Я стоял уже у самого подножия плато и благодаря его наклонной поверхности мог рассмотреть на нем некоторые детали, не имевшие отношения к пустыне.

Повсюду были щедро рассыпаны какие-то посторонние предметы, и хотя марево раскаленного воздуха, поднимавшееся от песка, мешало рассмотреть детали, я надеялся после следующего перемещения выяснить, что же это такое. Перемещение внутри пустыни явно было связано с моим движением внутри подвала, и, скорректировав его несколькими шагами в сторону одной из стен, я оказался после очередного «скачка» на плато, среди заинтересовавших меня предметов.

Плоская, местами оголенная ветрами поверхность плато была завалена обломками доспехов, оружием и костями…

Неведомые армии, состоявшие из незнакомых мне существ, скелеты которых не имели ничего общего с человеческими, сошлись здесь в яростном сражении и усеяли его своими останками.

Похоже, сражения вспыхивали здесь неоднократно. Об этом можно было судить по различному состоянию останков, по ржавчине на обломках оружия, наконец, по тому, насколько сильно наносы покрыли следы сражений.
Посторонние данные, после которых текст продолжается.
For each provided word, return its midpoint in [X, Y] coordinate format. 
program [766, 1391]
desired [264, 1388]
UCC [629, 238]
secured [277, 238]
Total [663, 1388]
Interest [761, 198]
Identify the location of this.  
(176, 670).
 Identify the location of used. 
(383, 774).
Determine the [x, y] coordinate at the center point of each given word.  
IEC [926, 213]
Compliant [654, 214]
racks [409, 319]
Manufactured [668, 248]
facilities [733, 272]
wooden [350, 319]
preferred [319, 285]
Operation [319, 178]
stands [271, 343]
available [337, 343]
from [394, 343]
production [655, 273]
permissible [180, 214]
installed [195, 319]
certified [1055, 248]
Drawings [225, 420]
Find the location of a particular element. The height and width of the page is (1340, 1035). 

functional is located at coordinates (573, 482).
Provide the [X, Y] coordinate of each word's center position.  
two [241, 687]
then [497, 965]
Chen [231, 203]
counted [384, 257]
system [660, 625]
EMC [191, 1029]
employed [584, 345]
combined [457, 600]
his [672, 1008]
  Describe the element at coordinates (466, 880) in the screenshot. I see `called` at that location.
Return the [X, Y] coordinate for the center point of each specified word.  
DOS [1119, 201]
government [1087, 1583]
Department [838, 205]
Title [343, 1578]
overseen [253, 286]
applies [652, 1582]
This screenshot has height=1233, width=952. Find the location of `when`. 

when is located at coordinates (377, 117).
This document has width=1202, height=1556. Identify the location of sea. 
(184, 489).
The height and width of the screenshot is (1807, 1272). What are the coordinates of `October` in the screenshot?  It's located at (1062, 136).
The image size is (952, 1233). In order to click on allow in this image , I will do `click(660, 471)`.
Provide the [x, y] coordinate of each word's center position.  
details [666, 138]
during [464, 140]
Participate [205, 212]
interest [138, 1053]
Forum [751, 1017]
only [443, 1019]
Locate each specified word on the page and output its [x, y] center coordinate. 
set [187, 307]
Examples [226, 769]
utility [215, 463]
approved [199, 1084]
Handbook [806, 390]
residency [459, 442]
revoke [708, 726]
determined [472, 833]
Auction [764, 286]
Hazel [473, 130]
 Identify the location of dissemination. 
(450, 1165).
Наверно, это плато занимало важное стратегическое положение или просто было удобным местом для того, чтобы противоборствующие армии могли развернуть здесь свои боевые порядки, не увязая в песках пустыни.

В напластованиях этого поля смерти можно было определить даже различные эпохи. Среди полностью проржавевших доспехов, превратившихся в рыжую пыль, и костей, распавшихся в прах, я заметил и совсем недавние останки воинов, слегка подсушенные безжалостным солнцем, но все еще издававшие отвратительный смрад.

К центру поля картина менялась. Там было больше почти нового оружия и доспехов странной формы, не приспособленных к человеческим телам…

Неожиданно волна холода сковала меня в сердце этого смертоносного пекла.

В сотне метров, ближе к границе плато, виднелась фигура поверженного рыцаря в серебряных доспехах, сверкавших на солнце так ярко, словно они лишь вчера покинули кузницу…

Поразили меня не доспехи, а то, что очертания фигуры поверженного рыцаря, несмотря на его огромные размеры, были вполне человеческими…

Две ноги, две руки, туловище трехметрового роста и лицо, прикрытое забралом… Песок, заметавший следы былых подвигов и поражений, уже сделал неразличимыми кисти рук и нижнюю часть головы, неприкрытую расколотым шлемом…

Кто он, этот витязь? Откуда он здесь взялся? За какую правду сражался на этом поле брани, усеянном костями существ из иных миров?

Эти вопросы показались мне настолько важными, . что я рискнул нарушить правило, которое неукоснительно соблюдал до сих пор, — не изменять свое местонахождение в пустынном мире до полного завершения цикла. Это было совершенно необходимо для того, чтобы мое положение внутри подвала после завершения цикла оставалось неизменным. Из-за узких стен подвала после перемещения, я мог оказаться замурованным в толщу породы или вообще не вернуться в свой мир.

Я не знал, чем кончится для меня передвижение в мире пустыни. Произойдет ли после него обратный переход, или я погибну здесь, на этом поле брани под раскаленным солнцем, лишенный глотка воды…

Несмотря на эти опасения, я сделал шаг, другой… И вскоре, отбросив все страхи и все предостережения, нашептываемые мне благоразумием, я уже шел к поверженному витязю, местами по колено увязая в песке и с трудом переставляя ноги. У меня был в запасе всего один час. Я точно знал, что если к концу цикла не успею вернуться на прежнее место, то лишусь последнего шанса на возврат. И все же я шел дальше.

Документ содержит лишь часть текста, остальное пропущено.